Referral Header

When looking at website analytics, you may notice you can often see where a visitor has come from. How does this work?

The answer is that by default, web browsers tell the server where they came from when a link is clicked. This is done with the HTTP Referer header (yes, this is a spelling mistake of referrer but that’s what is used). It is also sent with image requests loaded from a page.

You may think this is a massive privacy leak and you’d be correct. Fortunately you can switch it off.

In Firefox you can go to about:config and find the network.http.sendRefererHeader setting. This can have a value of 0, 1 or 2. The default value is 2, which means always send the header. 0 turns this feature off completely and 1 only sends it for user actions (link clicks but not images).

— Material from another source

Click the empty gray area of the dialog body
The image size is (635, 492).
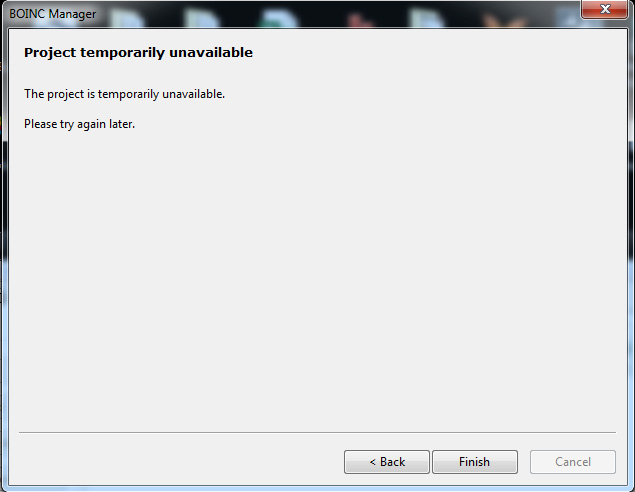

There are a couple of downsides to changing this setting. The first is that some naive web app frameworks (e.g. Python’s Django) use it for CSRF protection. This isn’t a good way of doing this but we can’t control that. You may have to temporarily re-enable the header (set to 1) to use these sites.

Another downside is that it gives your browser a more unique fingerprint. The further you stray from the defaults the easier it is to track.

You may think withholding the referrer data is unnecessary, given the downsides. Perhaps if more sites respected the DNT header then we wouldn’t need to. Maybe some GDPR enforcement can help in this area.